Du gehst ein paar Schritte näher, vielleicht bis zum Geländer des Moonwalks, und blickst hinab. Das Wasser ist nicht blau oder klar; es ist ein sattes, undurchdringliches Braun, als ob die Erde selbst durch deine Finger rinnt. Du siehst, wie Äste und Baumstämme, die Hunderte von Meilen flussaufwärts unterwegs waren, an dir vorbeiziehen, getragen von einer unsichtbaren, aber unaufhaltsamen Kraft. Es ist ein faszinierendes Schauspiel der Langsamkeit und der unendlichen Bewegung zugleich. Du kannst dich auf eine der Bänke im Woldenberg Park setzen, die direkt zum Fluss ausgerichtet sind, und einfach nur zusehen, wie diese braune Masse unermüdlich dem Meer entgegenfließt. Achte darauf, nicht zu nah an die Uferkante zu gehen; der Sog des Stroms ist stärker, als er aussieht.

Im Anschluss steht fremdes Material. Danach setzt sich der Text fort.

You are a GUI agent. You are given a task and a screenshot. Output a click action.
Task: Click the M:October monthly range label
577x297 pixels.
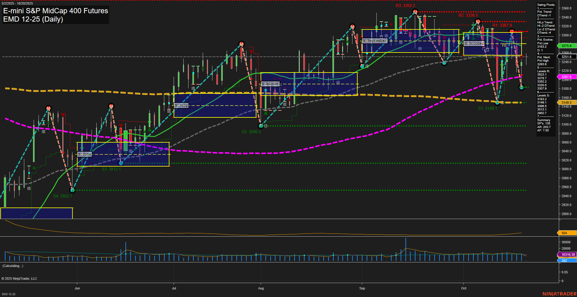[x=474, y=43]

Plötzlich hörst du eine heitere, fast kindliche Melodie, die über das Wasser getragen wird. Es ist die Calliope-Orgel eines Schaufelraddampfers, und das Geräusch ist unverkennbar New Orleans. Du siehst den Dampfer, wie er majestätisch den Fluss hinauf- oder hinunterfährt, die riesigen Schaufelräder, die das braune Wasser aufwirbeln. Stell dir vor, du stehst an Deck, spürst das sanfte Schaukeln unter deinen Füßen und den Geruch von feuchtem Holz und einem Hauch von Kohle oder Diesel in der Luft. Die Stadt gleitet langsam vorbei, und du siehst New Orleans aus einer völlig neuen Perspektive – die Skyline, die Hafenanlagen, die grünen Ufer. Die Natchez ist der bekannteste dieser Dampfer; du kannst einfach am Steg am Toulouse Street Wharf einsteigen. Buche am besten online im Voraus, besonders wenn du eine der Dinner- oder Jazz-Cruises machen möchtest, denn die sind sehr beliebt.

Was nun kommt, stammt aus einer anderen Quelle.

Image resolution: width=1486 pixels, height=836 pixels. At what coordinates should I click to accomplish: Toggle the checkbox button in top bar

Wenn du wieder festen Boden unter den Füßen hast, bleib noch eine Weile am Ufer. Du hörst die Geräusche der Stadt, die sich mit dem Flüstern des Flusses vermischen: das ferne Läuten einer Straßenbahn, das Lachen von Kindern, das Murmeln von Gesprächen. Manchmal spielt ein Straßenmusiker am Ufer Blues auf seiner Gitarre, und die Noten schweben über das Wasser. In der Luft liegt der Duft von Gumbo und frittierten Meeresfrüchten, die von den umliegenden Restaurants und Ständen herüberwehen. Der Riverwalk Marketplace ist direkt am Fluss und bietet viele Möglichkeiten für einen schnellen Snack oder ein Souvenir, falls du etwas Praktisches suchst. Die späten Nachmittagsstunden, wenn die Sonne langsam tiefer sinkt und das Licht weicher wird, sind besonders magisch hier unten.

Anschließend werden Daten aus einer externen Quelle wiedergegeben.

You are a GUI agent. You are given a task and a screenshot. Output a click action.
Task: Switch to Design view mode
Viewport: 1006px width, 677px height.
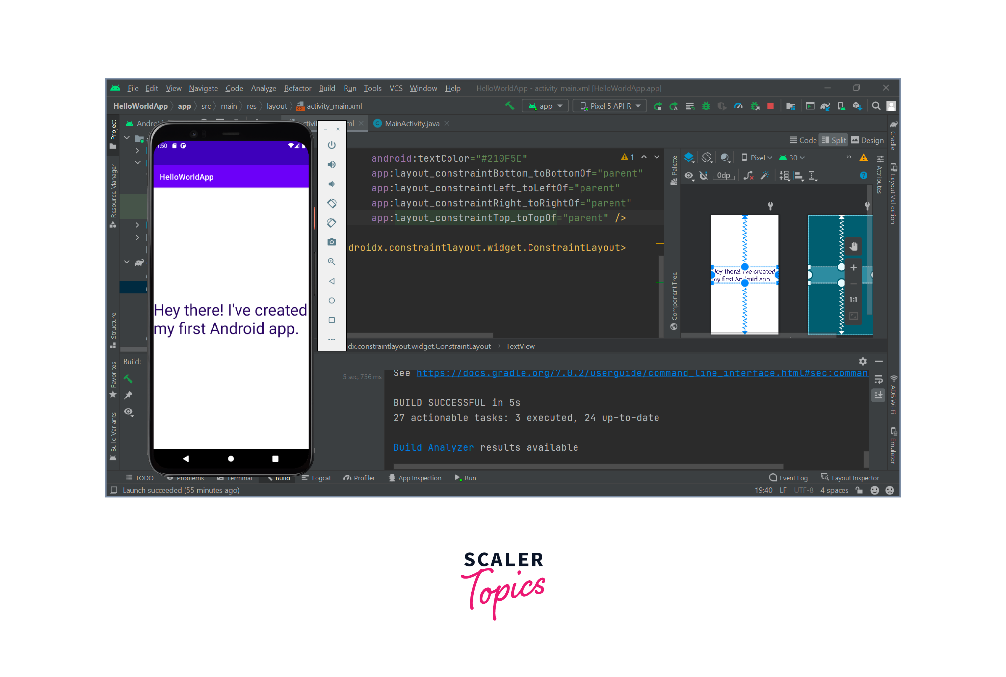(867, 140)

Lehn dich an das Geländer und lass die Zeit einfach vorbeiziehen. Du spürst nicht nur den Fluss, sondern auch die unzähligen Geschichten, die er in sich trägt – von alten Plantagen, von Baumwolle und Zuckerrohr, von Blues und Jazz, von Handel und Schicksalen. Der Mississippi ist ein stiller Zeuge der amerikanischen Geschichte, und wenn du ihm lauschst, kannst du fast die Echos vergangener Jahrhunderte hören. Es ist ein Ort, an dem man einfach sein kann, ohne etwas Bestimmtes tun zu müssen. Finde eine ruhige Ecke, vielleicht auf einer der Parkbänke abseits des Haupttrubels, und lass die Größe und die Geschichte auf dich wirken.